Selected excerpt:
>>>

In case you want to check if the stored value is not one of multiple values, you can use the Match Except condition. Match Except works as a logical NOR for the given values. It can also be described as a NOT IN operator.

You can apply it to keyword and integer payloads.

Example:

{
  "key": "color",
  "match": {
    "except": ["black", "yellow"]
  }
}
FieldCondition(
    key="color",
    match=models.MatchExcept(**{"except": ["black", "yellow"]}),
)

In this example, the condition will be satisfied if the stored value is neither black nor yellow.

If the stored value is an array, it should have at least one value not matching any of the given values. E.g. if the stored value is ["black", "green"], the condition will be satisfied, because "green" does not match "black" nor "yellow".

Nested key

Available as of v1.1.0

Payloads being arbitrary JSON object, it is likely that you will need to filter on a nested field.

For convenience, we use a syntax similar to what can be found in the Jq project.

Suppose we have a set of points with the following payload:

[
  {
    "id": 1,
    "country": {
      "name": "Germany",
      "cities": [
        {
          "name": "Berlin",
          "population": 3.7,
          "sightseeing": ["Brandenburg Gate", "Reichstag"]
        },
        {
          "name": "Munich",
          "population": 1.5,
          "sightseeing": ["Marienplatz", "Olympiapark"]
        }
      ]
    }
  },
  {
    "id": 2,
    "country": {
      "name": "Japan",
      "cities": [
        {
          "name": "Tokyo",
          "population": 9.3,
          "sightseeing": ["Tokyo Tower", "Tokyo Skytree"]
        },
        {
          "name": "Osaka",
          "population": 2.7,
          "sightseeing": ["Osaka Castle", "Universal Studios Japan"]
        }
      ]
    }
  }
]

You can search on a nested field using a dot notation.

POST /collections/{collection_name}/points/scroll

{
    "filter": {
        "should": [
            {
                "key": "country.name",
                "match": {
                    "value": "Germany"
                }
            }
        ]
    }
}
client.scroll(
    collection_name="{collection_name}",
    scroll_filter=models.Filter(
        should=[
            models.FieldCondition(
                key="country.name",
                match=models.MatchValue(value="Germany")

<<<

Data section:
>>>

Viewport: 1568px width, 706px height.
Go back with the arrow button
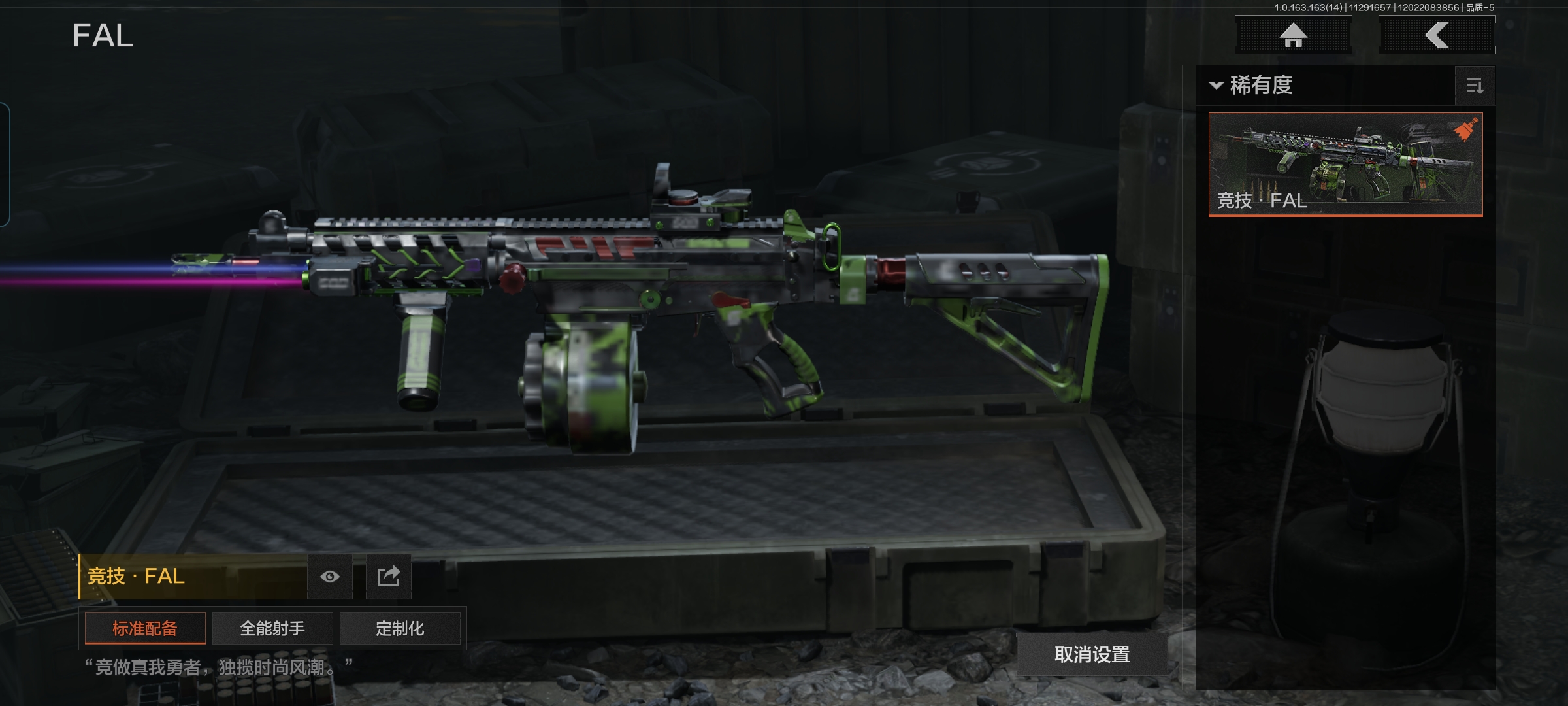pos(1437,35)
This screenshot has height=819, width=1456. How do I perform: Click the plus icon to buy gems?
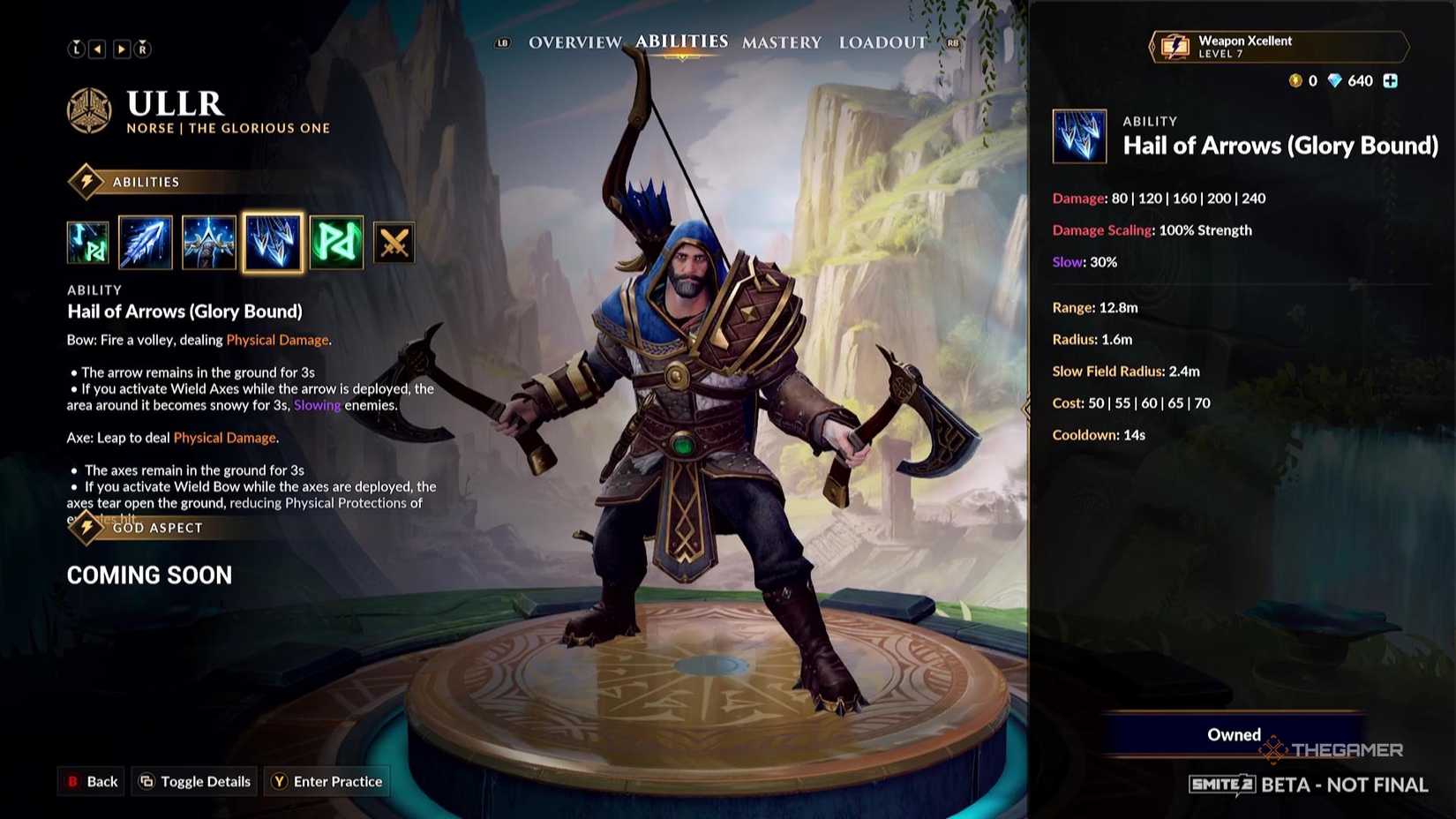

<<<

Job 1: Translate this sentence from the filtering excerpt into German: "Match Except works as a logical NOR for the given values."
Job 2: Carry on the filtering excerpt from the point where it stops.

Final result 1: Match Except funktioniert als logisches NOR für die angegebenen Werte.

Final result 2:
            ),
        ],
    ),
)

You can also search through arrays by projecting inner values using the [] syntax.

POST /collections/{collection_name}/points/scroll

{
    "filter": {
        "should": [
            {
                "key": "country.cities[].population",
                "range": {
                    "gte": 9.0,
                }
            }
        ]
    }
}
client.scroll(
    collection_name="{collection_name}",
    scroll_filter=models.Filter(
        should=[
            models.FieldCondition(
                key="country.cities[].population",
                range=models.Range(
                    gt=None,
                    gte=9.0,
                    lt=None,
                    lte=None,
                ),
            ),
        ],
    ),
)

This query would only output the point with id 2 as only Japan has a city with population greater than 9.0.

And the leaf nested field can also be an array.

POST /collections/{collection_name}/points/scroll

{
    "filter": {
        "should": [
            {
                "key": "country.cities[].sightseeing",
                "match": {
                    "value": "Osaka Castle"
                }
            }
        ]
    }
}
client.scroll(
    collection_name="{collection_name}",
    scroll_filter=models.Filter(
        should=[
            models.FieldCondition(
                key="country.cities[].sightseeing",
                match=models.MatchValue(value="Osaka Castle")
            ),
        ],
    ),
)

This query would only output the point with id 2 as only Japan has a city with the “Osaka castke” as part of the sightseeing.

Nested object filter

Available as of v1.2.0

By default, the conditions are taking into account the entire payload of a point.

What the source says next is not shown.